Nachtappell | KI und die menschliche Komponente

„Ich bin kein Roboter.“
(rituelle Erkennungsformel, überliefert)

Kürzlich las ich einen Tweet, der sinngemäß lautete: So hab ich mir die Zukunft nicht vorgestellt, dass Menschen für wenig Geld die Drecksarbeit machen, während die KI Gedichte schreibt und malt. Als Texter und Content-Creator ist ChatGPT aktuell ein sensibles Thema für mich. Ich verstehe auf der einen Seite die Begeisterung für die Technik, bin andererseits aber auch entsetzt, wie unreflektiert viele dieser Entwicklung begegnen. Auch und vor allem im professionellen Umfeld. Glaubt mir, wenn Kreative davon schwärmen, wie bereichernd ChatGPT ist und wie sehr ihnen die KI die Arbeit erleichtert, ist das reiner Selbstschutz. Es ist der verzweifelte Versuch, fachfremden Chefs zu signalisieren, man sei aufgeschlossen für Neues, damit sie nicht auf die Idee kommen, einen sofort wegzurationalisieren.
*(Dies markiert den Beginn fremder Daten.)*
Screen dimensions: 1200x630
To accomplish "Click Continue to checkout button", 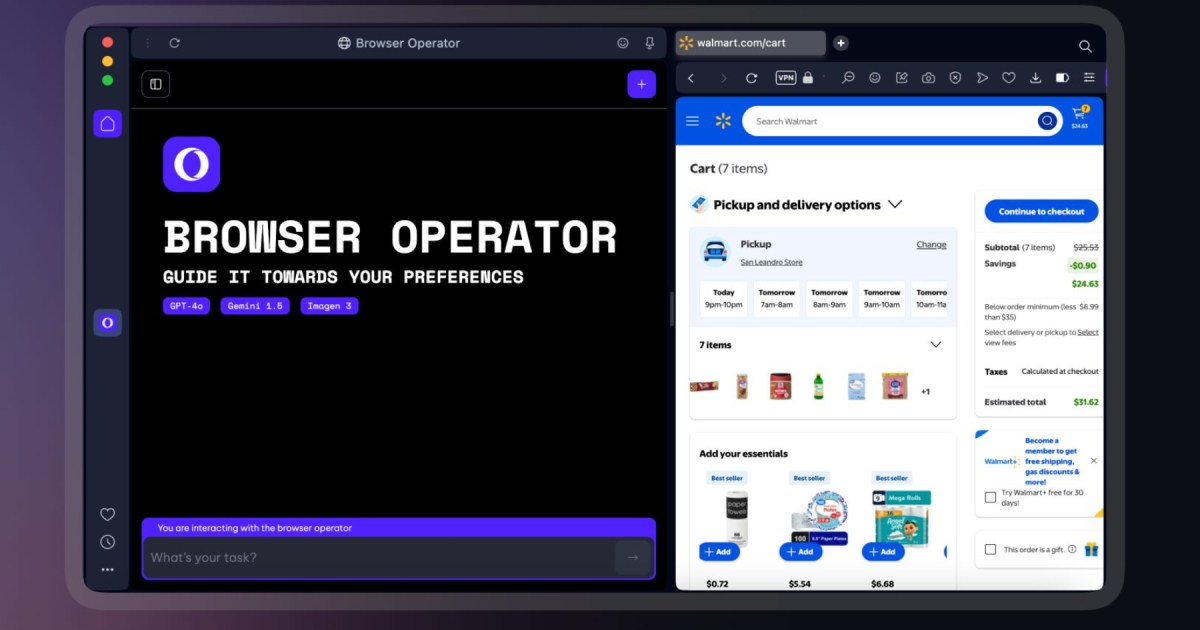I will click(1041, 211).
Aber es ist mehr als die Angst vor dem Jobverlust oder dem nahenden Ende eines ganzen Berufsfelds. Es ist das fehlende Verständnis dafür, wie ChatGPT funktioniert, die mich ganz persönlich wütend macht. Vielleicht nimmt mir KI irgendwann in Zukunft die Arbeit weg, im Moment klaut sie aber vor allem meine Arbeit. Denn ChatGPT ist nicht kreativ oder denkt im klassischen Sinne. Die KI berechnet lediglich Wahrscheinlichkeiten, mit denen bestimmte Wörter aufeinander folgen. Ganz konkret nimmt sie von Menschen verfasste Texte und würfelt sie neu zusammen. Ohne Quellenangabe und ohne die Urheber dafür zu bezahlen. Es ist nur eine Frage der Zeit, bis das Internet von Unmengen solcher remixten Texte überschwemmt wird, was nicht Sinn der Sache sein kann.

Und damit komme ich zu meinem eigentlichen Punkt: dem menschlichen Faktor. Für wen werden Texte im Internet geschrieben? Es spielt keine Rolle, ob wir uns Produkttexte anschauen, Artikel in einem Onlinemagazin oder diesen Blog. Obwohl im professionellen Bereich durchaus ein gewisser Prozentsatz nur für Google geschrieben wird, also de facto für eine Maschine, haben dennoch alle diese Formate in letzter Konsequenz einen menschlichen Leser vor Augen. Es steckt eine Absicht dahinter, die über das bloße Produzieren von Text hinausgeht. Genauso, wie Menschen Texte nicht einfach nur lesen, um einen Text zu lesen.

Ich ganz persönlich schreibe hier, weil ich meine Meinung kundtun möchte, sei es über Serien, Bücher oder die Existenzberechtigung von Chenille (nein, einfach nur nein). Obwohl ich mir ziemlich sicher bin, dass ChatGPT dank der Fülle an Vergleichsmaterial in der Lage wäre, einen Text in meinem Stil zu verfassen, wäre es doch nicht dasselbe. Denn die KI hat keine Meinung und auch nicht das Bedürfnis, diese kundzutun. Und ganz gewiss denkt sie nicht an Leser, die sie mit diesem Text unterhalten will.

Kurzum, ihr könnt sicher sein, dass ihr hier auch weiterhin zu hundert Prozent von Menschen geschriebene Texte lesen werdet. Und solltet ihr mich je schwärmen hören, wie sehr mir ChatGPT die Arbeit erleichtert: Ja, ich habe Angst um meinen Job.